Guide 4: NPD demographic and SEND data

Scripts needed for this guide

Introduction

In the previous guide, we created our initial cohort spine, whether using an NPD or HES inception. We will now extract demographic and SEND data. We are doing this across three different scripts because we are taking data at different time points/using different summaries (Table 1). Our choices here, including time frame, are more or less arbitrary and are chosen for the purposes of illustrating different ways of summarising and extracting this kind of data.

Table 1. Demographic data to be extracted. FSM free school meals; IDACI income deprivation affecting children index; SEND special educational needs and disability. * This is not necessarily the case. See text that follows.
Variable	Nature	Time point
Gender	Time invariant*	Modal value across reception to year 7
Ethnicity	Time invariant*	Modal value across reception to year 7
First language group major	Time invariant*	Modal value across reception to year 7
Year of birth	Time invariant	Modal value across reception to year 7
Month of birth	Time invariant	Modal value across reception to year 7
IDACI rank (tenth) - year 7	Time variant	IDACI rank in year 7
FSM - year 7	Time variant	Whether had FSM in year 7
Ever FSM	Time variant	Whether ever had FSM in reception to year 7
Ever SEND	Time variant	Whether ever had SEND in reception year 7
Highest level of SEND	Time variant	Highest level of SEND reception to year 7

Time invariant variables

Time invariant variables are those that are fixed, or considered fixed, in analyses. A study participant in theory only ever has one value on these, regardless of when we observe them. Therefore, values on these variables should always be the same across a child’s records throughout ECHILD. However, as often happens with administrative data, we see that records belonging to the same PMR/TPID over time may have conflicting values. Leaving aside the possibility of linkage error, this could be a result of data entry error (or they are not really time invariant—see below). Where records conflict, we therefore need to pick just one. In our example, we are treating gender, ethnicity, language group, year of birth and month birth as time invariant and select the modal (i.e., most frequently occurring) value from each child’s records across reception to year 7.

**Entries shown:**
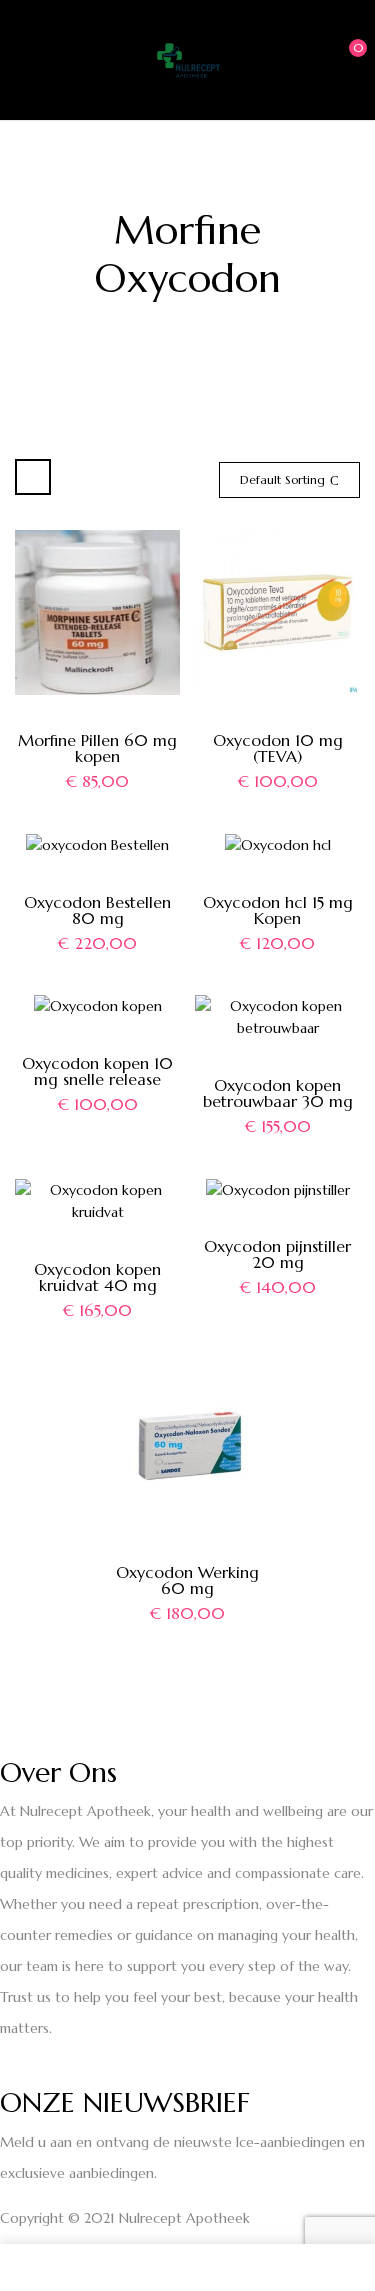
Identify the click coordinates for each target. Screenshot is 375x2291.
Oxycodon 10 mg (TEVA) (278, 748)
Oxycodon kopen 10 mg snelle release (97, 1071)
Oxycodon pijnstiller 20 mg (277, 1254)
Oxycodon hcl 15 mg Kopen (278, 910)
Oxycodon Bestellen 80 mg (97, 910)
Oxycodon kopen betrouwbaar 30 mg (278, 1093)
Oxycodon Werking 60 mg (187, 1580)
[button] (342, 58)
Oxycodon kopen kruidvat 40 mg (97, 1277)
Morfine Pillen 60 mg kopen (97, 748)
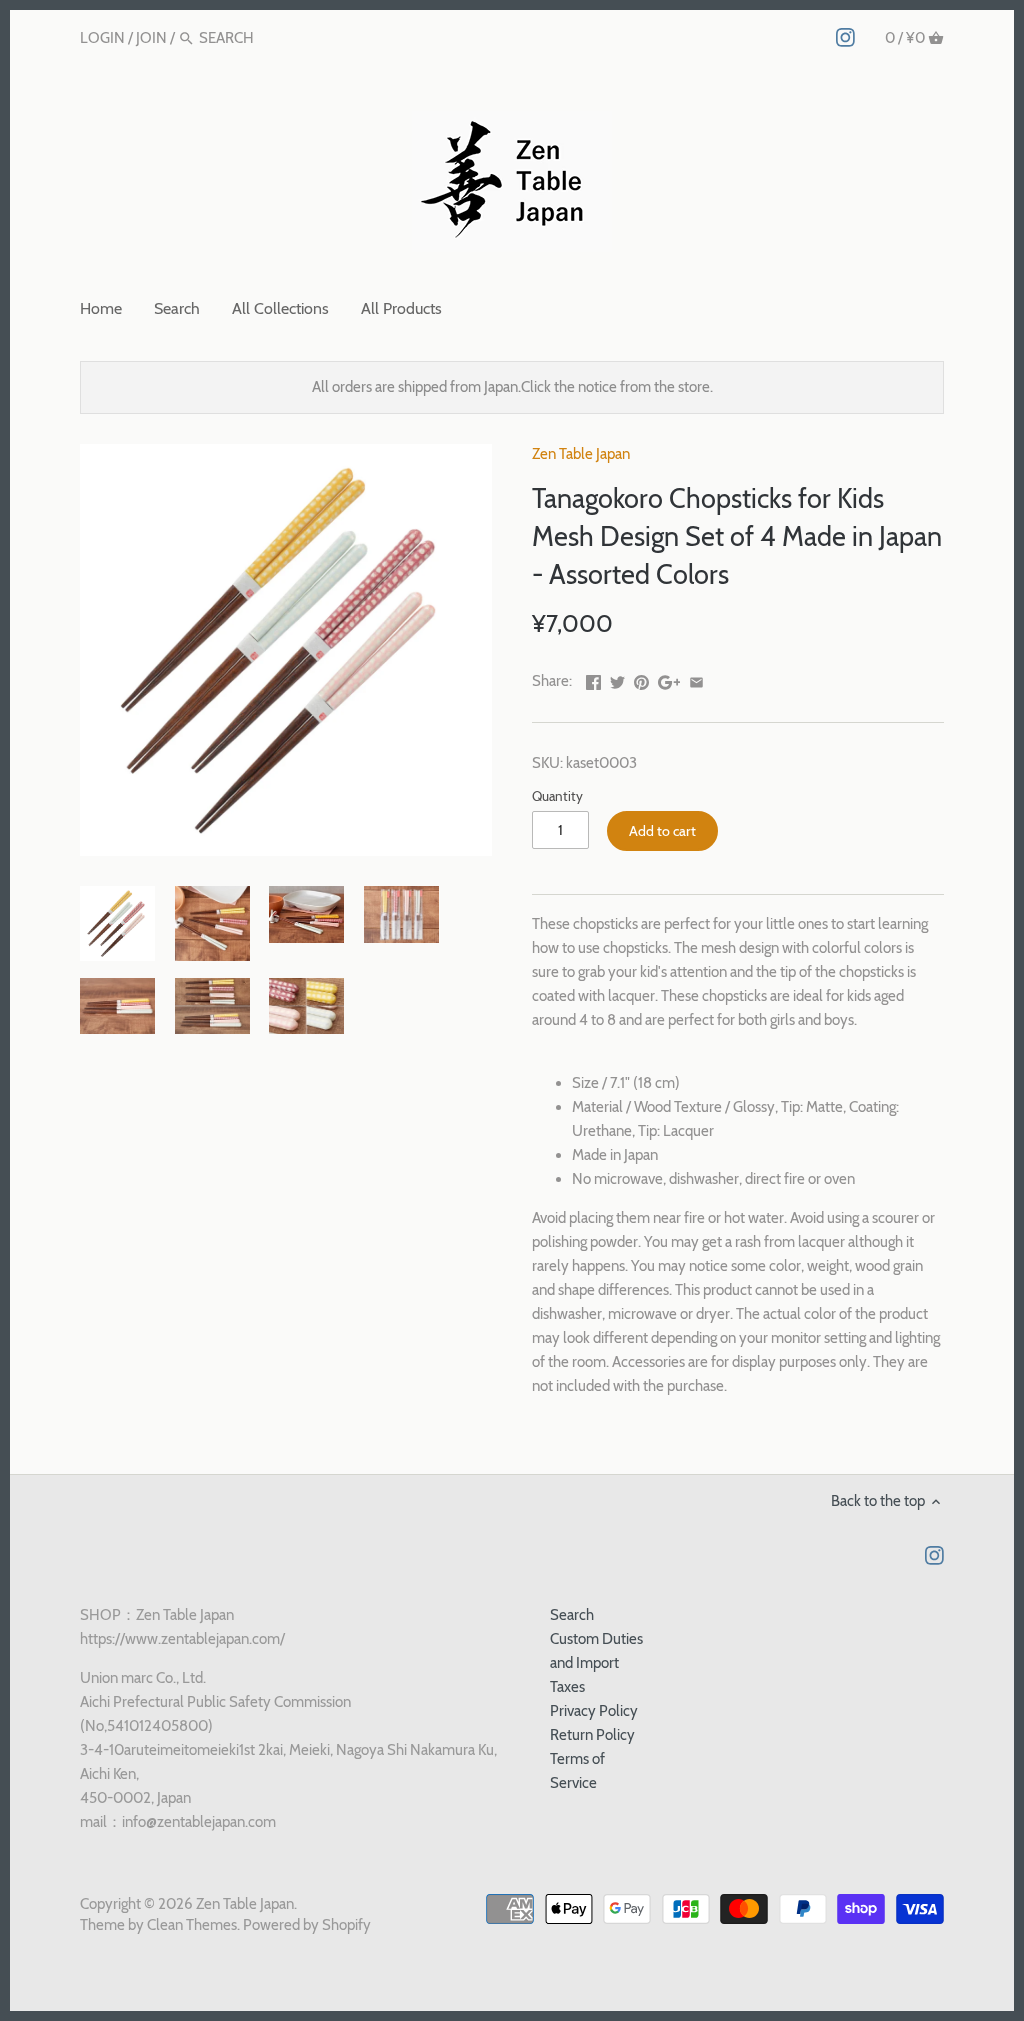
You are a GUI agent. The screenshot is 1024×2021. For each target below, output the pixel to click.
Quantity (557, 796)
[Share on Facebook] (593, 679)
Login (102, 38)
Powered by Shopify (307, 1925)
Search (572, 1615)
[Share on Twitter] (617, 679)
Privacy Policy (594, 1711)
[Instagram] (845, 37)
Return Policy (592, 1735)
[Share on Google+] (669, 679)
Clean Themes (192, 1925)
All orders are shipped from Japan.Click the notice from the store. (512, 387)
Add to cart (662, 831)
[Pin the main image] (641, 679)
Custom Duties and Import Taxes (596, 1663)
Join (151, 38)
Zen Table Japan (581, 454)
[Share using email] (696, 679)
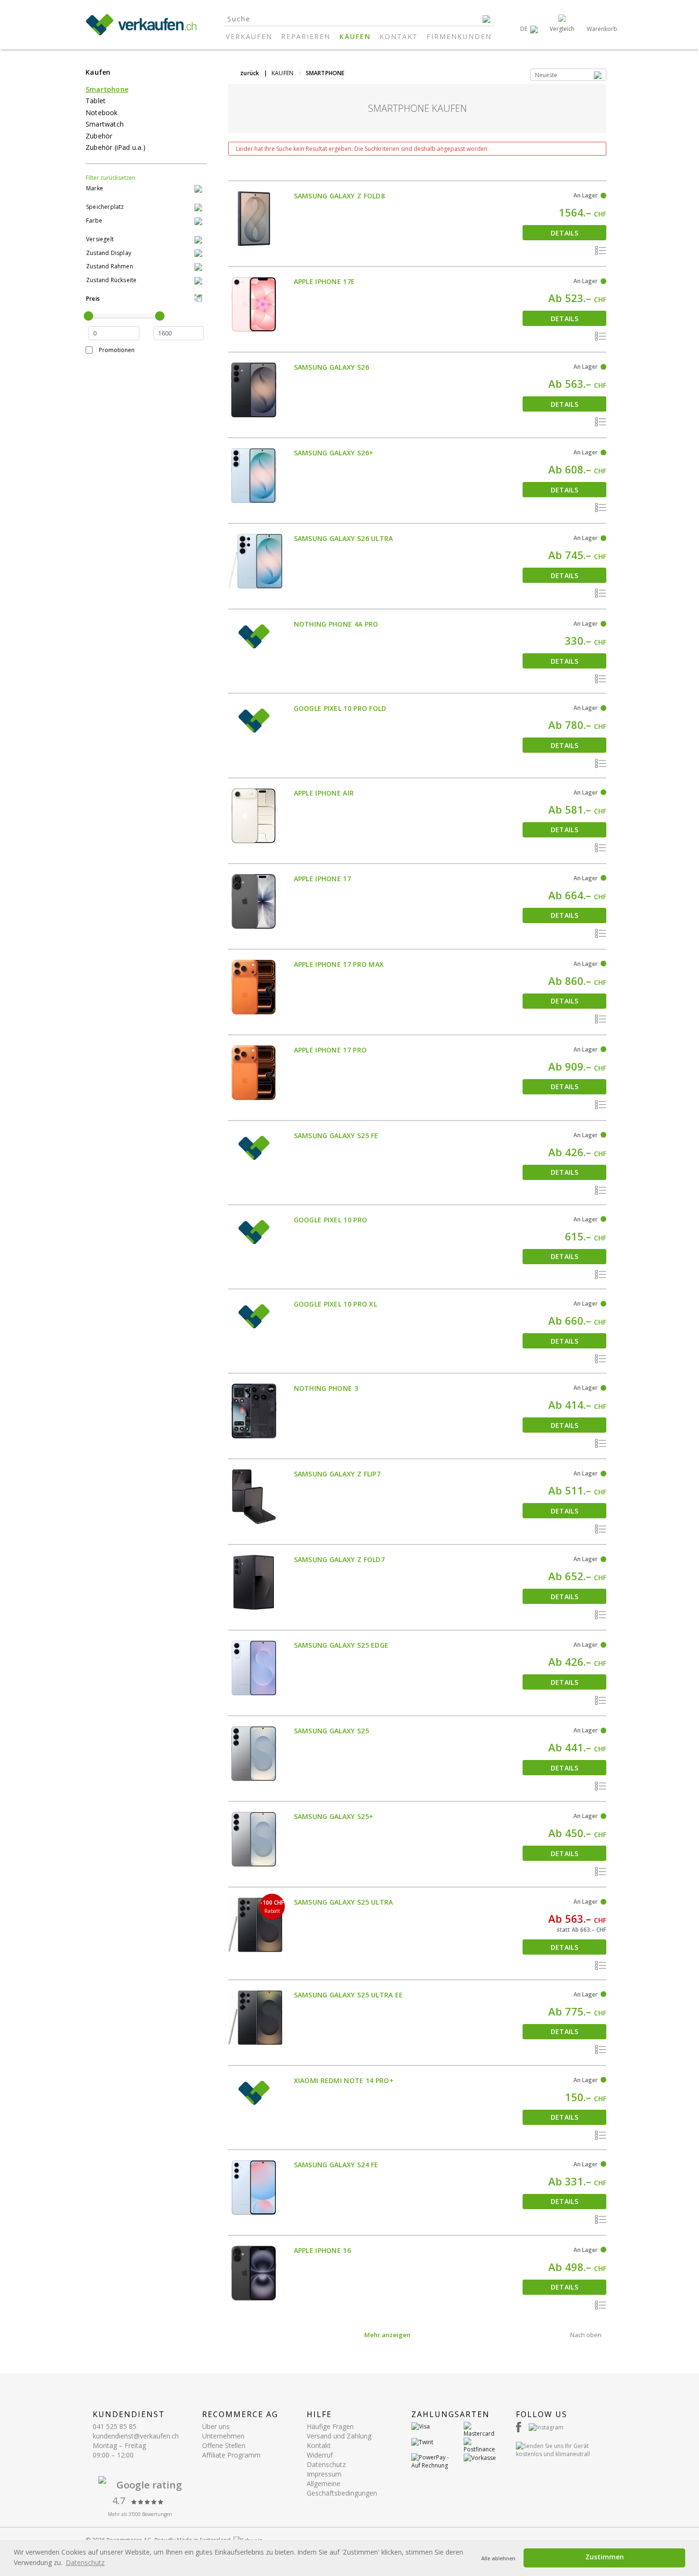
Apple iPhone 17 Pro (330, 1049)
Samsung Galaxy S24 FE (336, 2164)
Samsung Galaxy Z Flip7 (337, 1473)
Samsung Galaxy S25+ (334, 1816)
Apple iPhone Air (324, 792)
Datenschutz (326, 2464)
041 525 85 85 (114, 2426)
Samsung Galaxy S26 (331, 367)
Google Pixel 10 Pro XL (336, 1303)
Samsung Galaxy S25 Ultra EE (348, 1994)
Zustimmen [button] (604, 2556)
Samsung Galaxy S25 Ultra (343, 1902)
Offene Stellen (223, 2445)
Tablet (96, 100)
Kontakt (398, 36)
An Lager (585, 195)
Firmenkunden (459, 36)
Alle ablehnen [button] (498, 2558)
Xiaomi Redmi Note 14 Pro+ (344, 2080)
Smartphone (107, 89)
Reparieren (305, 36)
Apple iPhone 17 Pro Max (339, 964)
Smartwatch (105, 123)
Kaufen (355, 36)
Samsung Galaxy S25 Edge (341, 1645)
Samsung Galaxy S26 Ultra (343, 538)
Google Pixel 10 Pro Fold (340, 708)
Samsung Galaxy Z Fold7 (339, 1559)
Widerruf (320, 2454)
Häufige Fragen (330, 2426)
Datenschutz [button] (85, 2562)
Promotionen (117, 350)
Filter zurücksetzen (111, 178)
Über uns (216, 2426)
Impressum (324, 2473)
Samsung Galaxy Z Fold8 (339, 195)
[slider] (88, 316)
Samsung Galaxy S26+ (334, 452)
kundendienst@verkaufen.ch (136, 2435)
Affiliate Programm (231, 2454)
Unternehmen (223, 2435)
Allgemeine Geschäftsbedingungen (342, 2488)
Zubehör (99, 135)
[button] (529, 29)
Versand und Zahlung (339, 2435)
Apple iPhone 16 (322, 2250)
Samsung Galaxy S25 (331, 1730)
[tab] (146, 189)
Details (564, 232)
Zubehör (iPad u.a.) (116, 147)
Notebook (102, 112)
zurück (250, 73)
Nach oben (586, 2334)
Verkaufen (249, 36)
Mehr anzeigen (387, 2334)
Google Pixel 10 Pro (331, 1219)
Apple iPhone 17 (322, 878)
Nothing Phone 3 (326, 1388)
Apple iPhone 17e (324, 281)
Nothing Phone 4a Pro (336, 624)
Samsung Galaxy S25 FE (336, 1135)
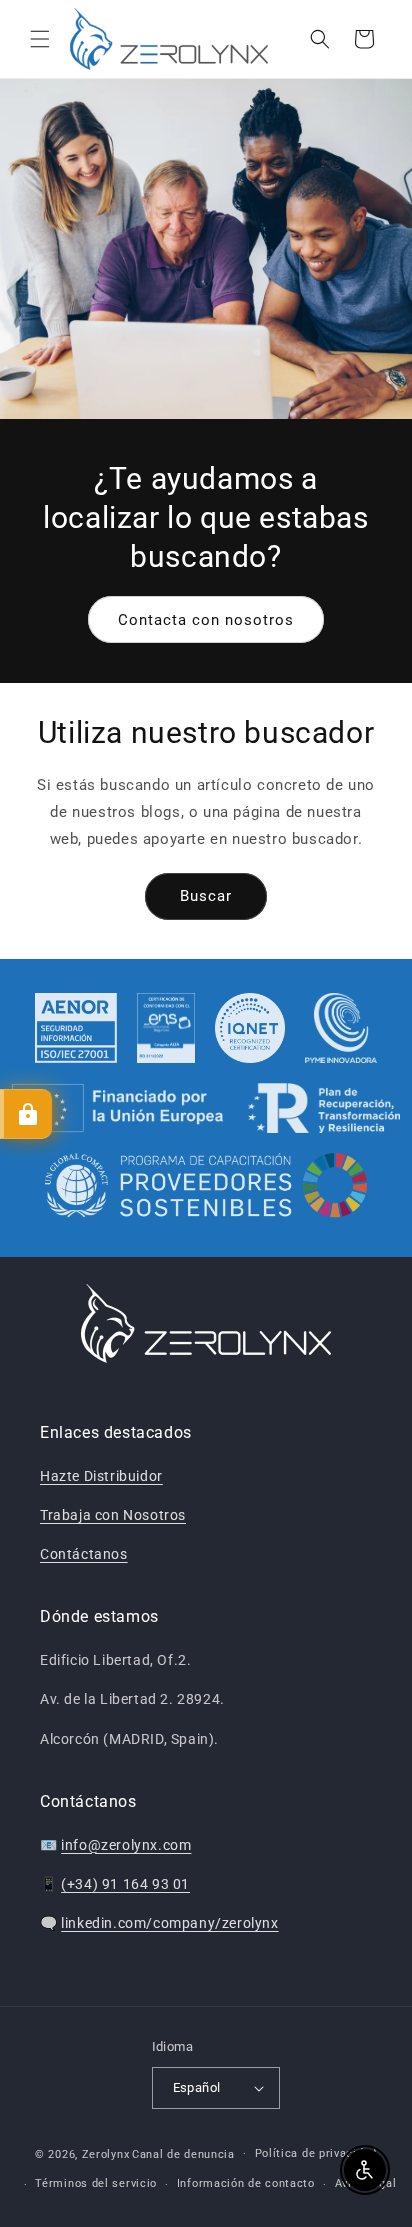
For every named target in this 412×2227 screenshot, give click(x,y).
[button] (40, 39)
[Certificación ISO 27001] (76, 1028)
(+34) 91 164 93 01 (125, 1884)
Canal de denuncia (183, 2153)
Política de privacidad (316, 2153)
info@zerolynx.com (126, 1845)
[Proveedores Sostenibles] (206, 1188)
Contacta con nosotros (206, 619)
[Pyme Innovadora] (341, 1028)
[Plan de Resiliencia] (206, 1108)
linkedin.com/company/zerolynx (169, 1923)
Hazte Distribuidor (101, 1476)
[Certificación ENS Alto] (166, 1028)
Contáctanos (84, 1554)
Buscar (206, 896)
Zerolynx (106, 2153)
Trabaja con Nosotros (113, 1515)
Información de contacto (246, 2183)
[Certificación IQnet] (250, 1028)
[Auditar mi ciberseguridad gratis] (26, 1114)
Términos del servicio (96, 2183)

**Your tasks:**
- a) Answer these questions about the guide on NPD demographic and SEND data:
(i) Across how many scripts is the demographic and SEND data extracted?
(ii) What time point does the guide use for IDACI rank (tenth)?
(iii) When a child's records conflict on a time invariant variable, which value is selected?
- b) Return the stretch of the guide from "Scripts needed for" through "text that follows.", copied word for word.
The material placed after the guide stands apart from it.

**Final answers:**
- a)
(i) Three.
(ii) IDACI rank in year 7.
(iii) The modal (most frequently occurring) value from the child's records across reception to year 7.

- b)
Scripts needed for this guide

Introduction

In the previous guide, we created our initial cohort spine, whether using an NPD or HES inception. We will now extract demographic and SEND data. We are doing this across three different scripts because we are taking data at different time points/using different summaries (Table 1). Our choices here, including time frame, are more or less arbitrary and are chosen for the purposes of illustrating different ways of summarising and extracting this kind of data.

Table 1. Demographic data to be extracted. FSM free school meals; IDACI income deprivation affecting children index; SEND special educational needs and disability. * This is not necessarily the case. See text that follows.